Hierarchical Interference Alignment for Downlink Heterogeneous Networks

Abstract

This paper focuses on interference issues arising in the downlink of a heterogeneous network (HetNet), where small cells are deployed within a macrocell. Interference scenario in a HetNet varies based on the type of small cell access modes, which can be classified as either closed subscriber group (CSG) or open subscriber group (OSG) modes. For these two types of modes, we propose hierarchical interference alignment (HIA) schemes, which successively determine beamforming matrices for small cell and macro base stations (BSs) by considering a HetNet environment in which the macro BS and small cell BSs have different numbers of transmit antennas. Unlike prior work on interference alignment (IA) for homogeneous networks, the proposed HIA schemes compute the beamforming matrices in closed-form and reduce the feedforward overhead through a hierarchical approach. By providing a tight outer bound of the degrees-of-freedom (DoF), we also investigate the optimality of the proposed HIA schemes with respect to the number of antennas without any time expansion.

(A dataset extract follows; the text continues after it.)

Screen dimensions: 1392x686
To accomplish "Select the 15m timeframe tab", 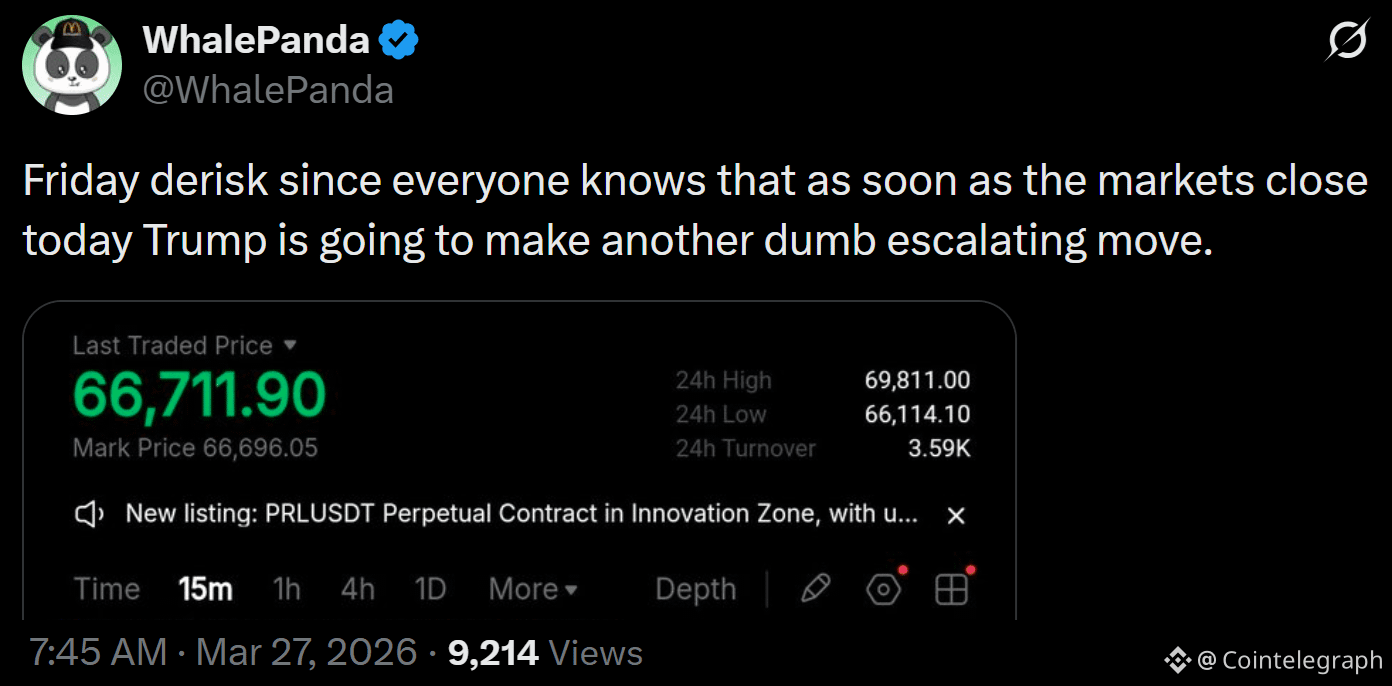I will pyautogui.click(x=205, y=589).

Furthermore, we propose a new optimization process to maximize the sum-rate performance of each cell while satisfying the IA conditions. The simulation results show that the proposed HIA schemes provide an additional DoF compared to the conventional interference coordination schemes using a time domain-based resource partitioning. Under multi-cell interference environments, the proposed schemes offer an approximately 100% improvement in throughput gain compared to the conventional coordinated beamforming schemes when the interference from coordinated BSs is significantly stronger than the remaining interference from uncoordinated BSs.